Friday, November 20, 2009

Up Against the Wall


I was really moved watching the CBC documentary Up Against the Wall last night. Film-maker Eileen Thalenberg considers the dozen walls which have been erected since the Berlin Wall came down twenty years ago. She focuses on the three walls put up by democracies to keep people out, including the "Tortilla Wall" seven hundred miles long keeping illegal Mexican immigrants out of the United States. At four million dollars a mile, my math figures that this will cost upwards of three billion dollars. While it looks imposing it isn't make a dent in the flow of drugs and weapons between the two countries.

We watch a Methodist minister who goes regularly to an imposing set of bars along the border in what is called Friendship Park. He serves communion to families and friends who gather on either side of the bars to talk. The security wall will soon make even this communication impossible and the pastor is arrested during the protest. Other volunteers walk sections of the wall in desert areas leaving food and water for those who may be in distress.

TASK INPUTS:

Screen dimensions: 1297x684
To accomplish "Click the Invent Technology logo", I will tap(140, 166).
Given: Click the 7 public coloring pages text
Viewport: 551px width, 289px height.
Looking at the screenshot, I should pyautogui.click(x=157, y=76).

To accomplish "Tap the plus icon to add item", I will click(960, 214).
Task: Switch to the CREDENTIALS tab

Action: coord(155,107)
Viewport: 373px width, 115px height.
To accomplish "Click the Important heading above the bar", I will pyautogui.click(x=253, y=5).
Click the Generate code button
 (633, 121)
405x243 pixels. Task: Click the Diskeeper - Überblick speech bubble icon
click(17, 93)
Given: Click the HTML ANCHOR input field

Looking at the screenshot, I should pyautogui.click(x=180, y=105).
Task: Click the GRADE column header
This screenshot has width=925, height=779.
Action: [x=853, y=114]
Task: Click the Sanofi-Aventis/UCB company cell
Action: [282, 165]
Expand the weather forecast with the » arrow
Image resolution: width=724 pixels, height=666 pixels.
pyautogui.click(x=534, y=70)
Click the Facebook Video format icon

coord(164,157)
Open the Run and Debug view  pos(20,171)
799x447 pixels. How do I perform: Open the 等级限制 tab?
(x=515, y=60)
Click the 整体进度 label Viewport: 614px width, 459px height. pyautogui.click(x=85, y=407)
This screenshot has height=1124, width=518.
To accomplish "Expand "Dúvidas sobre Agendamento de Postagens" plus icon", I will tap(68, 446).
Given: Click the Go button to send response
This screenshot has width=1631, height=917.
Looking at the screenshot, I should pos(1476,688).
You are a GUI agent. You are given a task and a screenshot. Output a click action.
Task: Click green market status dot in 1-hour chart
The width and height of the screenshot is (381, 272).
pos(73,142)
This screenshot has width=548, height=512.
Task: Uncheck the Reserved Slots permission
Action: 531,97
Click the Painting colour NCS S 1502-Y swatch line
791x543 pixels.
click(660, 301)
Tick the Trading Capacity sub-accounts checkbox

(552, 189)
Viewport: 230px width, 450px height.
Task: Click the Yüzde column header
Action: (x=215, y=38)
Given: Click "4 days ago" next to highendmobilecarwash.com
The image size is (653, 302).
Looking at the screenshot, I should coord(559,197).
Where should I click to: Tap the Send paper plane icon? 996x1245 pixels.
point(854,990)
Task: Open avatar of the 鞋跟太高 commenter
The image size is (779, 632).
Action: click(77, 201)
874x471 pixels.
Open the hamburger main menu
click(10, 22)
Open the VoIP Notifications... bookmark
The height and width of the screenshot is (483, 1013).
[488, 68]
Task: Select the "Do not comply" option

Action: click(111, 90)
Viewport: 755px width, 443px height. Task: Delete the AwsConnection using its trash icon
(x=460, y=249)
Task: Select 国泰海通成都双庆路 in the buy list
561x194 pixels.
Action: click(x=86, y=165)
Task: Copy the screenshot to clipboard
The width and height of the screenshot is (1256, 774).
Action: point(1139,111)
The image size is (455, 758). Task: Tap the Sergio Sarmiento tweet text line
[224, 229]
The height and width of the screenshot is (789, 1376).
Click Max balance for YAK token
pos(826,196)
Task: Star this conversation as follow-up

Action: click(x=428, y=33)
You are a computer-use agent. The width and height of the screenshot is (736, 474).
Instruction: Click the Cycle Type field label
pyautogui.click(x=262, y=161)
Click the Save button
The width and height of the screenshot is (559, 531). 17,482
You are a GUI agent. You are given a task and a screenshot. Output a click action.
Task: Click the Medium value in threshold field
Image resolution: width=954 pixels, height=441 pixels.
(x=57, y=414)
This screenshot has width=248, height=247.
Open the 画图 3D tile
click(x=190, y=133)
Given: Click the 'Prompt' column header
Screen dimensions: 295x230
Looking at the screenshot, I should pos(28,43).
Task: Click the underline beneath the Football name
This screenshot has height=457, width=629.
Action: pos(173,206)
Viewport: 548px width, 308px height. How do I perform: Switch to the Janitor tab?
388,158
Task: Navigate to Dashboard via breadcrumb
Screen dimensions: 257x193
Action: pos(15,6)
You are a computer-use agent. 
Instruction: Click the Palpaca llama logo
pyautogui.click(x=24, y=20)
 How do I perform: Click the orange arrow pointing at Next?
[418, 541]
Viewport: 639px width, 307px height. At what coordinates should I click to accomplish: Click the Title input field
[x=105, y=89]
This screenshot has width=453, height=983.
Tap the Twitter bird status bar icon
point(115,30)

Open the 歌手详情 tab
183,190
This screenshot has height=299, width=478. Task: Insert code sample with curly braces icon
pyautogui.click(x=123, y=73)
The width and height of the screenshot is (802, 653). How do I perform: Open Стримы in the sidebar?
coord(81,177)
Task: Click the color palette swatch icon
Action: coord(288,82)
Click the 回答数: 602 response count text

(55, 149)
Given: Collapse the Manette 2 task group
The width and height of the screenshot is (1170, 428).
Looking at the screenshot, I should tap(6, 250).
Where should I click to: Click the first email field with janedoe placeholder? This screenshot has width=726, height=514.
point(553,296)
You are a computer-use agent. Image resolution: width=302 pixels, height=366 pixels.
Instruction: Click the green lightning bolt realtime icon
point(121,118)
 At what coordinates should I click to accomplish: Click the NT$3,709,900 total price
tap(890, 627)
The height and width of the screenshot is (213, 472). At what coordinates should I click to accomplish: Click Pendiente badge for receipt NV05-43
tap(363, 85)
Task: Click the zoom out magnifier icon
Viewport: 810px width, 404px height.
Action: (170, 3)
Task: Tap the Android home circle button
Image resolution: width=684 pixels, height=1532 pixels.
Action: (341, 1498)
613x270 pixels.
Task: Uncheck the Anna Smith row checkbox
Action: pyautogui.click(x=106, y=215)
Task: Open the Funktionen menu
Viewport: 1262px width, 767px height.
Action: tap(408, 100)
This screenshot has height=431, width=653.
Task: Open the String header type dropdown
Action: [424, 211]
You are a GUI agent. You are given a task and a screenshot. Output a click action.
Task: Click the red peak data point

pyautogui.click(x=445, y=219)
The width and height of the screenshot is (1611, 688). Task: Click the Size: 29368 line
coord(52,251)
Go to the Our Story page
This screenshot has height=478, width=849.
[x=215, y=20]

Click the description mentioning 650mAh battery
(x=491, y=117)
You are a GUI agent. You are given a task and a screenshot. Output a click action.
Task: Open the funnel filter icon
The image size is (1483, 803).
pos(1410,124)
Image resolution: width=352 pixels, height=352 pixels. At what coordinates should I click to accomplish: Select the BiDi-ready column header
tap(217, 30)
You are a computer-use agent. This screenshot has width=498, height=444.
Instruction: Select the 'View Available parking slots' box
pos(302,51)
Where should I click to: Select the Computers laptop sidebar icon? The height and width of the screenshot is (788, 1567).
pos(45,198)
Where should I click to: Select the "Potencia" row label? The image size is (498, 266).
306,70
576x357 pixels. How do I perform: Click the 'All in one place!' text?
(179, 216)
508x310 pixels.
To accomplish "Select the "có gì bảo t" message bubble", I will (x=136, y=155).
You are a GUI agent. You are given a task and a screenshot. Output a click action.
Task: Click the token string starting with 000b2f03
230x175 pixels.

WHAT YOU WILL DO:
1) Copy the passage of the Up Against the Wall post between "Friday, November 20, 2009" and "the two countries.", inclusive.
2) Rewrite the records from their first line through the line holding "Looking at the screenshot, I should pos(1476,688).", inclusive, with "Viewport" changed to "Window" and everything else left as is. Give only those lines.

WORKED ANSWERS:
1)
Friday, November 20, 2009

Up Against the Wall


I was really moved watching the CBC documentary Up Against the Wall last night. Film-maker Eileen Thalenberg considers the dozen walls which have been erected since the Berlin Wall came down twenty years ago. She focuses on the three walls put up by democracies to keep people out, including the "Tortilla Wall" seven hundred miles long keeping illegal Mexican immigrants out of the United States. At four million dollars a mile, my math figures that this will cost upwards of three billion dollars. While it looks imposing it isn't make a dent in the flow of drugs and weapons between the two countries.

2)
Screen dimensions: 1297x684
To accomplish "Click the Invent Technology logo", I will tap(140, 166).
Given: Click the 7 public coloring pages text
Window: 551px width, 289px height.
Looking at the screenshot, I should pyautogui.click(x=157, y=76).

To accomplish "Tap the plus icon to add item", I will click(960, 214).
Task: Switch to the CREDENTIALS tab

Action: coord(155,107)
Window: 373px width, 115px height.
To accomplish "Click the Important heading above the bar", I will pyautogui.click(x=253, y=5).
Click the Generate code button
 (633, 121)
405x243 pixels. Task: Click the Diskeeper - Überblick speech bubble icon
click(17, 93)
Given: Click the HTML ANCHOR input field

Looking at the screenshot, I should pyautogui.click(x=180, y=105).
Task: Click the GRADE column header
This screenshot has width=925, height=779.
Action: [x=853, y=114]
Task: Click the Sanofi-Aventis/UCB company cell
Action: [282, 165]
Expand the weather forecast with the » arrow
Image resolution: width=724 pixels, height=666 pixels.
pyautogui.click(x=534, y=70)
Click the Facebook Video format icon

coord(164,157)
Open the Run and Debug view  pos(20,171)
799x447 pixels. How do I perform: Open the 等级限制 tab?
(x=515, y=60)
Click the 整体进度 label Window: 614px width, 459px height. pyautogui.click(x=85, y=407)
This screenshot has height=1124, width=518.
To accomplish "Expand "Dúvidas sobre Agendamento de Postagens" plus icon", I will tap(68, 446).
Given: Click the Go button to send response
This screenshot has width=1631, height=917.
Looking at the screenshot, I should pos(1476,688).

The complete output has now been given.